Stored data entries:
........
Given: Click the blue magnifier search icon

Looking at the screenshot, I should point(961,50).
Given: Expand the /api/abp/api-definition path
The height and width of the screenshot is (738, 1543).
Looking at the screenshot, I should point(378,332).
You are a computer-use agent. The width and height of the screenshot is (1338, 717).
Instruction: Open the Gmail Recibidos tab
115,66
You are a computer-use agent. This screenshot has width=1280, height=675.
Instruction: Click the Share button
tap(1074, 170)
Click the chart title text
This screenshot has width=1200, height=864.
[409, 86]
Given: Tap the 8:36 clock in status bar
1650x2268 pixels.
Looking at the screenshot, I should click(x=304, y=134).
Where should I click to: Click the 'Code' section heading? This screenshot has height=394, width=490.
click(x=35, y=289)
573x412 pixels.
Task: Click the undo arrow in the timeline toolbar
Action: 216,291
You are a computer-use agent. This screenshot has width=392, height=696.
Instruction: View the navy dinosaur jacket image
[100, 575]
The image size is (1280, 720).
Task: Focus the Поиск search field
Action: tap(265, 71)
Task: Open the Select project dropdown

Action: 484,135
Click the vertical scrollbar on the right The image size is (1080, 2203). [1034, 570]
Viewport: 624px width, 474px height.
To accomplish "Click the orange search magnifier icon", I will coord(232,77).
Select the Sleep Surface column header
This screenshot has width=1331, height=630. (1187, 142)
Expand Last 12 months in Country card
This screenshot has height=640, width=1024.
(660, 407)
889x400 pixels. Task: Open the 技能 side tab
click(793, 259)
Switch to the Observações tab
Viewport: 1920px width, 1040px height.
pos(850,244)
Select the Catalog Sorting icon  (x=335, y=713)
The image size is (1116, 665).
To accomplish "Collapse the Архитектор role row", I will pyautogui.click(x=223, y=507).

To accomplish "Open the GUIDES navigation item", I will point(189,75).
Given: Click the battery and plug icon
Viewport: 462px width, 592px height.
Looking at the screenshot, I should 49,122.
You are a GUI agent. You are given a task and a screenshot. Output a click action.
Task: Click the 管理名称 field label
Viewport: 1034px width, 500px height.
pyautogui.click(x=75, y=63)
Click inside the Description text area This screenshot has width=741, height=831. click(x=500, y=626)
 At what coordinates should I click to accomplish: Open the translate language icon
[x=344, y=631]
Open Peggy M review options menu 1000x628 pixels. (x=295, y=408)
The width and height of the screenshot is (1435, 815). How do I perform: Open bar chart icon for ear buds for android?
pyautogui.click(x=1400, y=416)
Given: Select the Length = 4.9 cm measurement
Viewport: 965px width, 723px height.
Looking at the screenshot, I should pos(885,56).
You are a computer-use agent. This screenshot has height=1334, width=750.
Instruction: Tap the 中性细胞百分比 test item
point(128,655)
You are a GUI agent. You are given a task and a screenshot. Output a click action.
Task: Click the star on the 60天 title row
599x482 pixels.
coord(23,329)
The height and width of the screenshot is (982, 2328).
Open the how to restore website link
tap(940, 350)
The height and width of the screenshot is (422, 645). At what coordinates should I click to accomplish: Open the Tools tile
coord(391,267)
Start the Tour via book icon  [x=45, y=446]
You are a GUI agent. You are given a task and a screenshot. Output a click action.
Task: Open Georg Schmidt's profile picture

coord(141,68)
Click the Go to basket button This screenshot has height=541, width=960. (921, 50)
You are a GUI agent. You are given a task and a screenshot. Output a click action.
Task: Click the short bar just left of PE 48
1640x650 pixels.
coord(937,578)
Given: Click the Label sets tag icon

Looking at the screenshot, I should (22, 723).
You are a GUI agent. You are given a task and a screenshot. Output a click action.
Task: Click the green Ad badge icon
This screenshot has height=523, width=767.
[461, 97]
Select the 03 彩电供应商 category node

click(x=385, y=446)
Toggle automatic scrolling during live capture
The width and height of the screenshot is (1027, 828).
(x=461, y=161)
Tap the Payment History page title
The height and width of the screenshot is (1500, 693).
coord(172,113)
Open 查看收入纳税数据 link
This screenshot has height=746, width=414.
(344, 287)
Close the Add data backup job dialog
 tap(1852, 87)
........
> TASK STATEMENT:
From the data above, show each line that contains "Expand".

> RESULT OF THE EXERCISE:
Given: Expand the /api/abp/api-definition path
Expand Last 12 months in Country card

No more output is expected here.